I’m convinced, with about 99% certainty, that I’ve solved the mystery of Frank Baldwin. In looking at the monogrammed initials on the gun, the middle initial just didn’t look like a “G” to me so I began searching the internet for a Frank Baldwin with the middle initial “C”. I found an obituary for Frank Conger Baldwin, a fairly prominent architect who was born in Galesburg, Illinois June 13, 1869. He was educated at Massachusetts Institute of Technology, married Lilian E. Edson in Boston on June 24, 1896, and practiced architecture in Detroit (the firm of Stratton & Baldwin) and later Washington, D.C. He passed away in November, 1945 at age 76. The obit listed one of his hobbies as hunting.

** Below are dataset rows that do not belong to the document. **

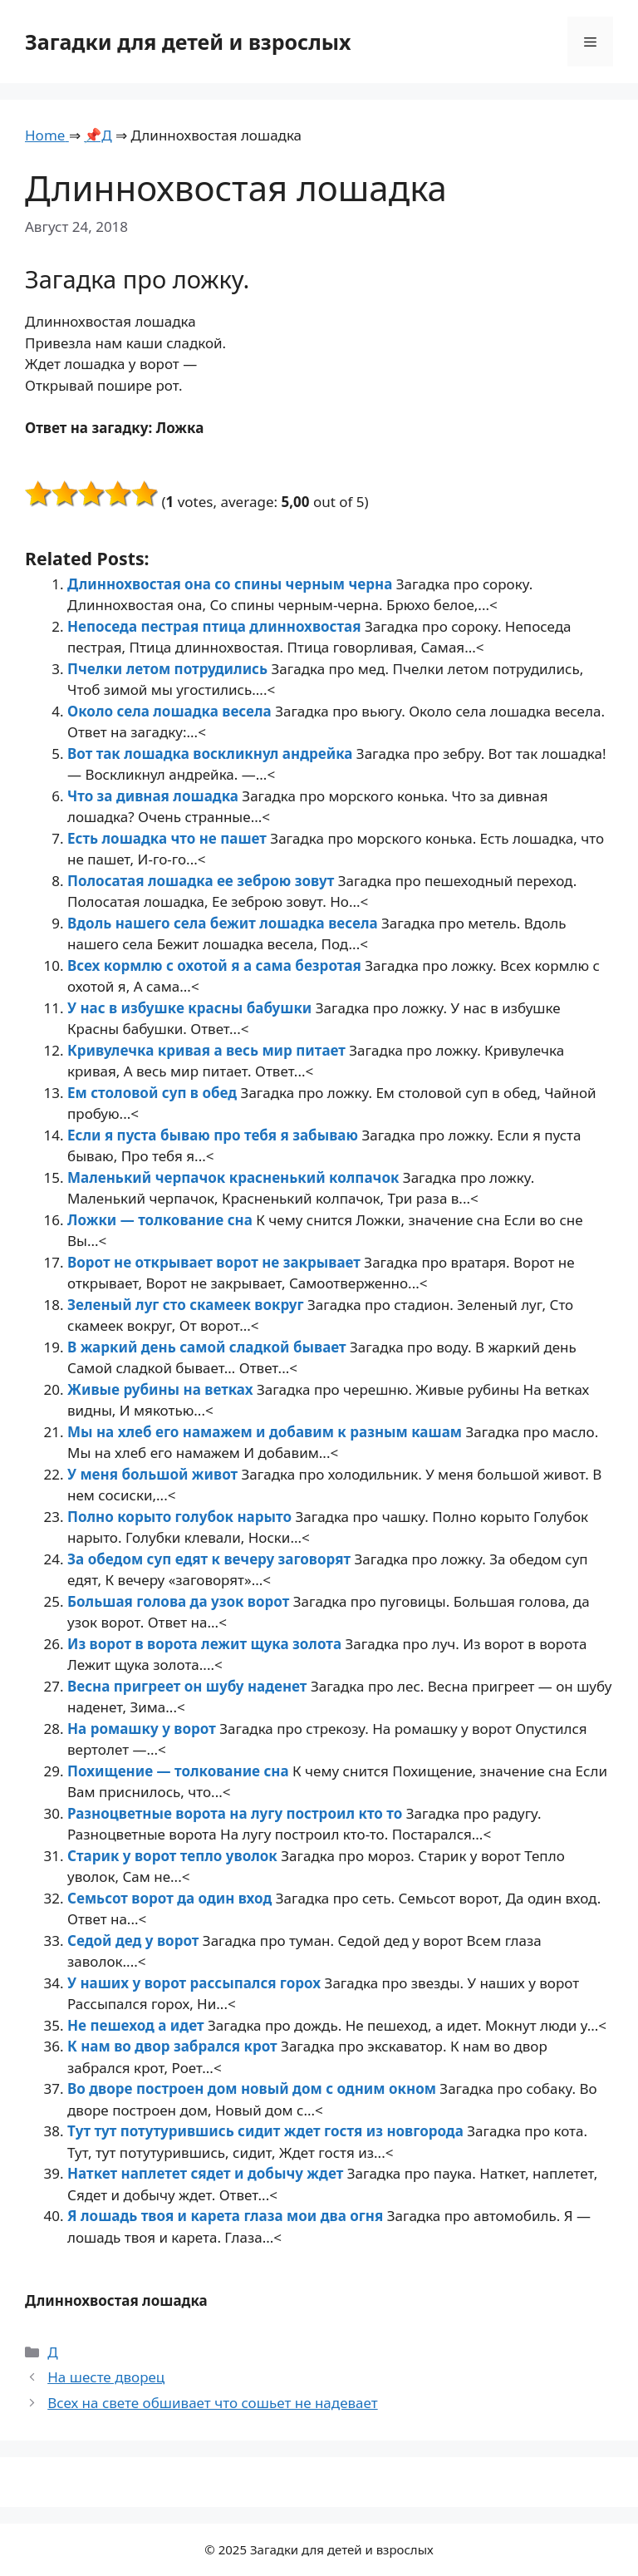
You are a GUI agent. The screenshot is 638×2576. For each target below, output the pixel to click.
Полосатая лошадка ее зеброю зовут (202, 880)
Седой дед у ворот (135, 1940)
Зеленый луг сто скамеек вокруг (187, 1304)
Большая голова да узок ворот (180, 1601)
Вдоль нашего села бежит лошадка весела (224, 923)
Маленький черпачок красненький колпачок (235, 1177)
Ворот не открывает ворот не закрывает (215, 1262)
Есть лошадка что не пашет (168, 838)
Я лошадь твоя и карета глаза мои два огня (227, 2215)
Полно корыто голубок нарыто (181, 1516)
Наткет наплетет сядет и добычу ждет (207, 2173)
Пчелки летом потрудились (169, 668)
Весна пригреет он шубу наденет (189, 1686)
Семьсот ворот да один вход (171, 1898)
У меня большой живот (154, 1474)
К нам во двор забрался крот (174, 2046)
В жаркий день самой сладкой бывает (208, 1347)
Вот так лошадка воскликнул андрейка (211, 753)
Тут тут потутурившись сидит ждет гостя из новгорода (267, 2130)
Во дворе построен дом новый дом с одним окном (253, 2088)
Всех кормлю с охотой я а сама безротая (216, 965)
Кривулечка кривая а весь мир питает (208, 1050)
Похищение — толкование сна (179, 1771)
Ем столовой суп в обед (154, 1092)
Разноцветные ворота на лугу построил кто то (236, 1813)
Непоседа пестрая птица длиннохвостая (216, 626)
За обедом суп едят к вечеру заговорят (210, 1559)
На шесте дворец (105, 2376)
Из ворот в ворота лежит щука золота (206, 1643)
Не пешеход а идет (137, 2025)
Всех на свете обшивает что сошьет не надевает (212, 2402)
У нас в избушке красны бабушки (191, 1007)
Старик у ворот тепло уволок (174, 1855)
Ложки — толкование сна (161, 1219)
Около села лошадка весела (171, 711)
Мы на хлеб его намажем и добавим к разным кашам (266, 1431)
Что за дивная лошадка (154, 795)
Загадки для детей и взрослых (188, 41)
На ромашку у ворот (143, 1728)
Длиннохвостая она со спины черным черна (231, 584)
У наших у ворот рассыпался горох (196, 1982)
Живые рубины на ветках (162, 1389)
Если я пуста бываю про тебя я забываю (214, 1135)
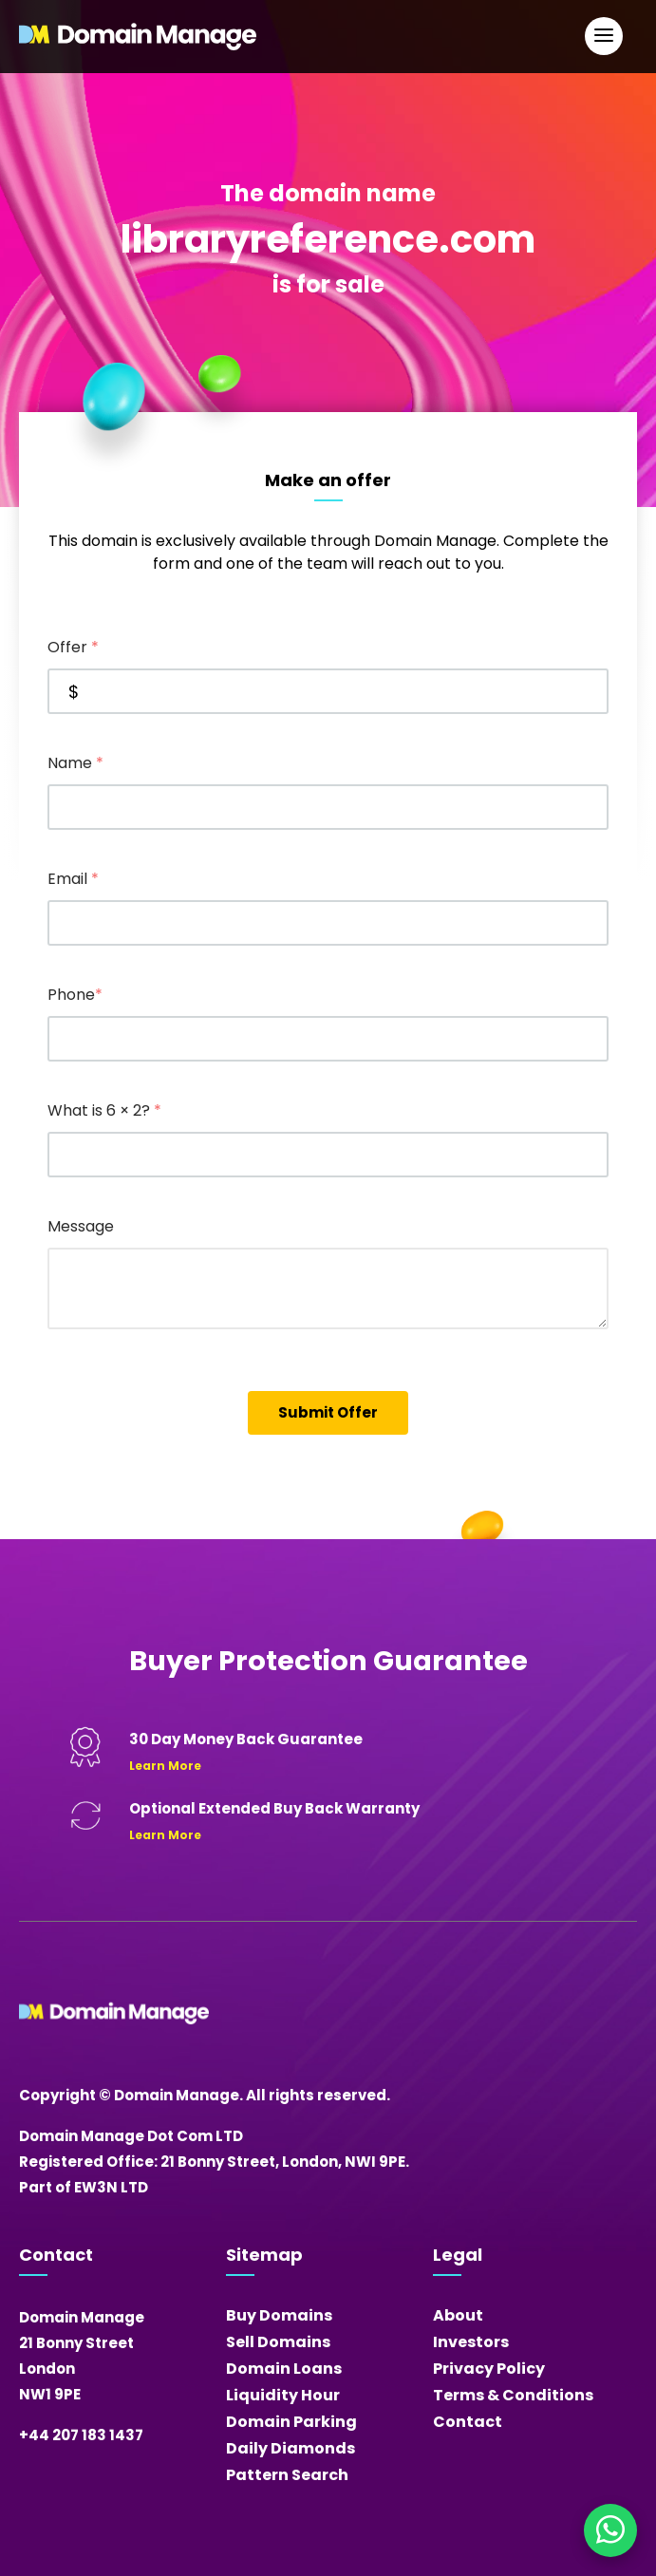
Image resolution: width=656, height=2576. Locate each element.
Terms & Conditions (513, 2395)
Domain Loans (284, 2368)
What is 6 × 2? (104, 1110)
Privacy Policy (489, 2368)
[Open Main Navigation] (604, 36)
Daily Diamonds (290, 2448)
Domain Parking (291, 2422)
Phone (75, 995)
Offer (73, 647)
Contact (467, 2422)
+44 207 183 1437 (81, 2435)
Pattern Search (287, 2475)
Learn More (165, 1766)
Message (80, 1226)
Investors (471, 2342)
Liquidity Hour (283, 2395)
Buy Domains (279, 2315)
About (458, 2315)
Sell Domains (278, 2342)
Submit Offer (328, 1412)
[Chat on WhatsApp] (610, 2530)
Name (75, 763)
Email (73, 879)
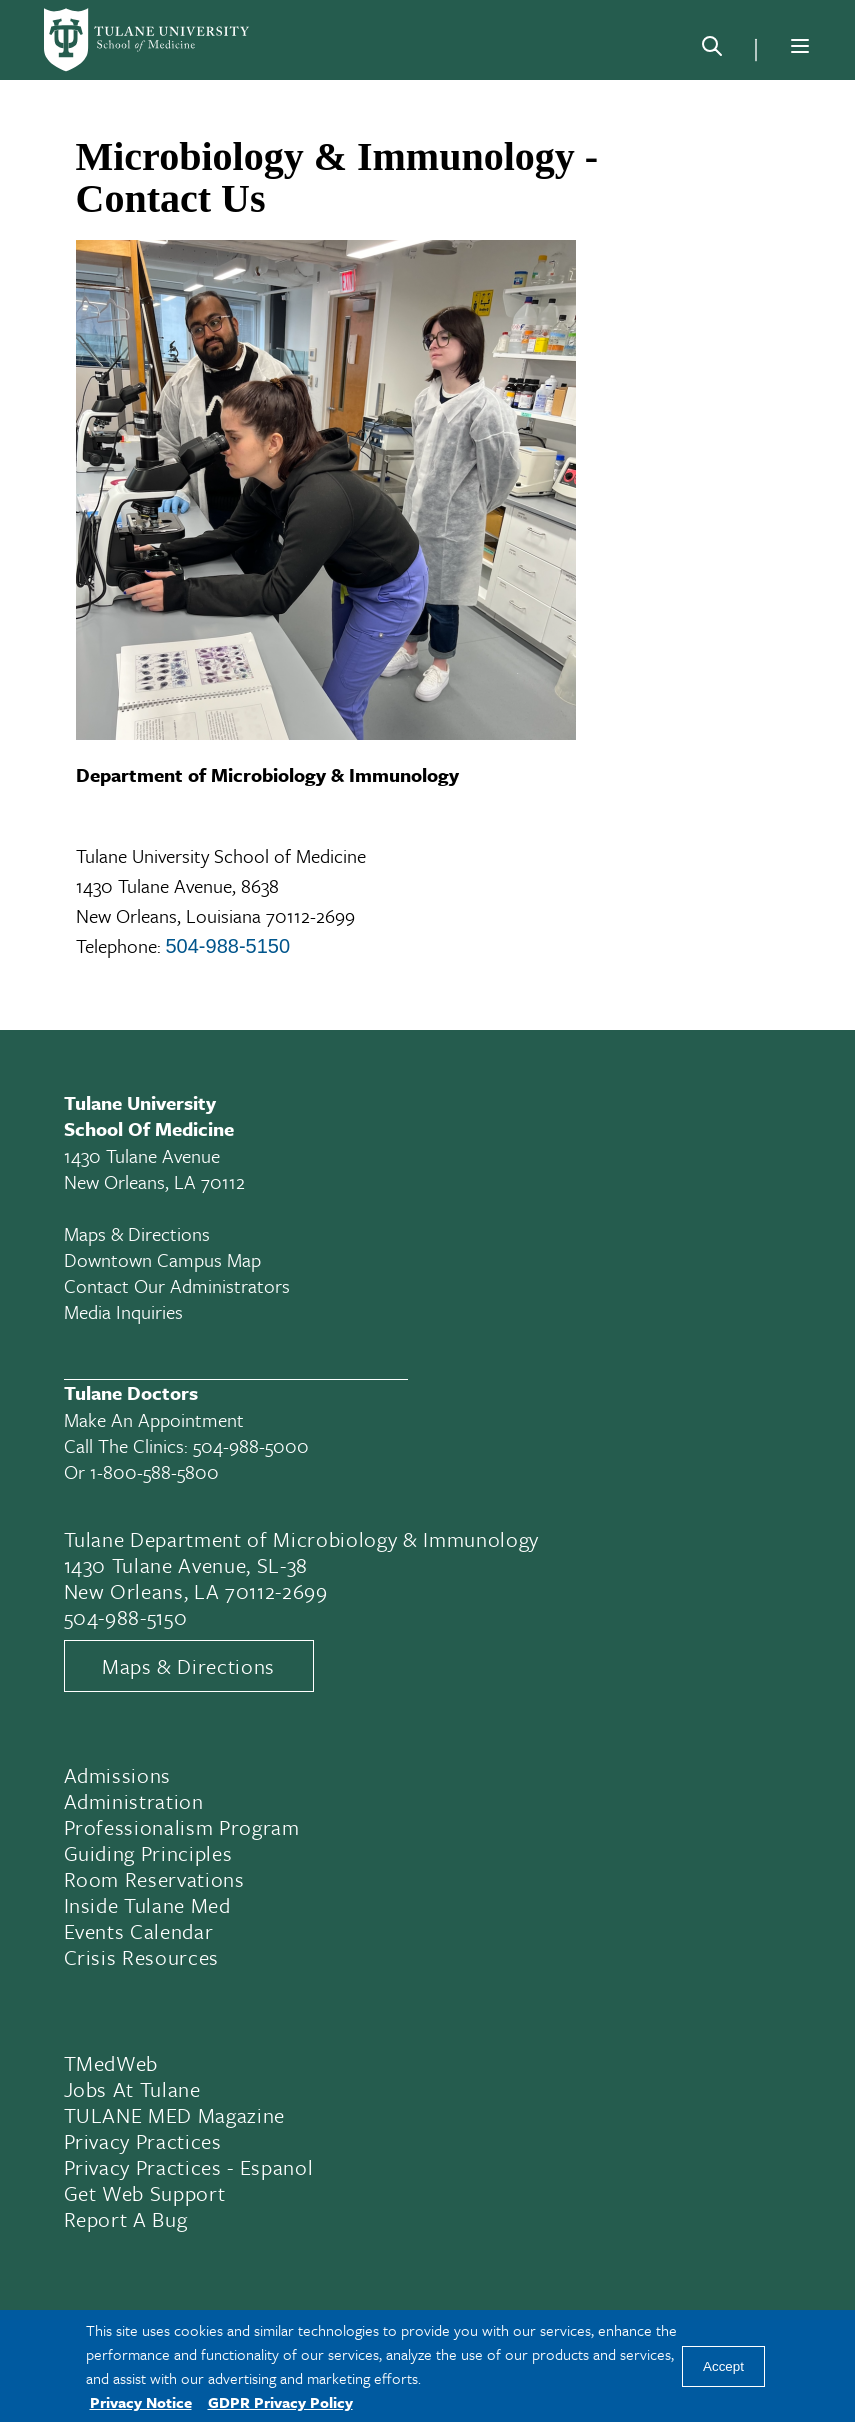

So armed with that name, I further found that Frank Conger Baldwin was friends with Harry Snyder, backer of Hoffman Arms Company, and made a hunting trip with Snyder and Edwin H. Lupton to the Athabaskan Country of Alberta, Canada in September of 1923 on the recommendation of Townsend Whelen, after Whelen’s hunt in the fall of 1922. Baldwin wrote a two part story about the trip published in Outdoor Life magazine June and July 1924 and titled “With Pack Train and Tepee in the Rockies of Alberta”. Interestingly, a .35 Whelen built by Hoffman Arms Company, stocked by John Dubiel, and engraved by Rudolf Kornbrath “Dr. A Knutson/Reynolds Ill” was previously discussed in this forum and that man, Dr. Anton Knutson, arrived in the same area of Alberta to hunt, infringing on the area occupied by Baldwin, Snyder, and Lupton. Also, the guide/outfitter was Stanley Clark, the man to whom Townsend Whelen gave his Wundhammer rifle upon conclusion of the previous year’s hunt.

I think given these connections, there’s little doubt that Frank Conger Baldwin owned these two rifles.

Last edited by Flygas; 11/19/22 06:55 AM.